As the name implies, TweetMeme funnels all the popular links on Twitter to determine which links are popular. The search tool categorizes these links into categories and subcategories, "to filter out the noise to find what you're interested in." Users leverage the TweetMeme button, which includes its own URL shortener and the story or pages title. Each link that is posted on Twitter adds one link to the link count on that story. Once the story reaches a critical mass of votes, it makes it into the top 10 on the front page and gets tweeted by Twitter.

OneRiot

OneRiot crawls links people share on Twitter, Digg and other social sharing services. Then it indexes the content on those pages in seconds. The result? Fresh Web search results on OneRiot. OneRiot claims that while other real-time search shows you a stream of chatter happening around that subject, it's not necessarily the news stories, blog posts or Web pages that started the chatter. If you were to search for that same popular subject using OneRiot, you'd find the actual content people are talking about, the site claims.

CrowdEye

Another Twitter searching engine, CrowdEye scans tweets, retweets, twitter links and more to help users "slice, dice, summarize and categorize the data to answer your questions."

Topsy

The more inclusive Topsy claims it "listens to the conversations taking place all the time on the living, social web," including Twitter, blogs, Flickr, Digg, Yelp, Identica and many other communities.

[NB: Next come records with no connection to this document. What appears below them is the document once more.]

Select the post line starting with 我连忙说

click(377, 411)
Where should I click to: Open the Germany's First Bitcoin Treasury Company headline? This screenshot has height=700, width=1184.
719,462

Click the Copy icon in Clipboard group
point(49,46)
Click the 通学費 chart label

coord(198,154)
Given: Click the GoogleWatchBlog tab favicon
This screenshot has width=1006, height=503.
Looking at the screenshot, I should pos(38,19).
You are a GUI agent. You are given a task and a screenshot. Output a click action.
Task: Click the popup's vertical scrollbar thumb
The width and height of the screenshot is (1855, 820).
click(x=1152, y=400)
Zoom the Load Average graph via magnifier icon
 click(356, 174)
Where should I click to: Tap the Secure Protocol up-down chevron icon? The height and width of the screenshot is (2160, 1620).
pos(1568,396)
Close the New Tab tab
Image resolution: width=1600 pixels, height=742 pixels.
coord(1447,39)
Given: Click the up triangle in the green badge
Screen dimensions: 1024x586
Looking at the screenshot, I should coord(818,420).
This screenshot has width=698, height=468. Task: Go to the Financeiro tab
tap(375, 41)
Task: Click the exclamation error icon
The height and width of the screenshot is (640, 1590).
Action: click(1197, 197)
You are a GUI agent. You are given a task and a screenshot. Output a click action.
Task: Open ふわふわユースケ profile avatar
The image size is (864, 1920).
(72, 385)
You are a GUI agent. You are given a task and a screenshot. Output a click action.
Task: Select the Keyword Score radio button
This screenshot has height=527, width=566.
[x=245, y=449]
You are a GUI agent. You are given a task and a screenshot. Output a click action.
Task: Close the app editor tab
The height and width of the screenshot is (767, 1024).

People use these communities to share reviews, opinions, messages, comments and discussions about things, which Topsy indexes. Topsy indexes what people are talking about.

Monitter

Monitter is, yes, a live monitor for Twitter, helping you check for keywords and watch what people are saying. To start, download the widget and type three words into the three search boxes where it says "monitter" now.

Twazzup

Another Twitter search tool. This one requires no download and finds tweeters on a topic and related photos, and offers keywords based on your search results.

Collecta

The just-launched Collecta sifts through recent blog posts, news stories, tweets and comments for fresh info.

Scoopler

Scoopler indexes live updates from Twitter, Flickr, Digg, Delicious and other sites. The site's home page has a very Google-like, easy-to-use search box where you type in your query.

Omgili

With a different twist from its peers, Omgili focuses on user-generated content from 100,000 platforms, such as forums, discussion groups, mailing lists, answer boards and others.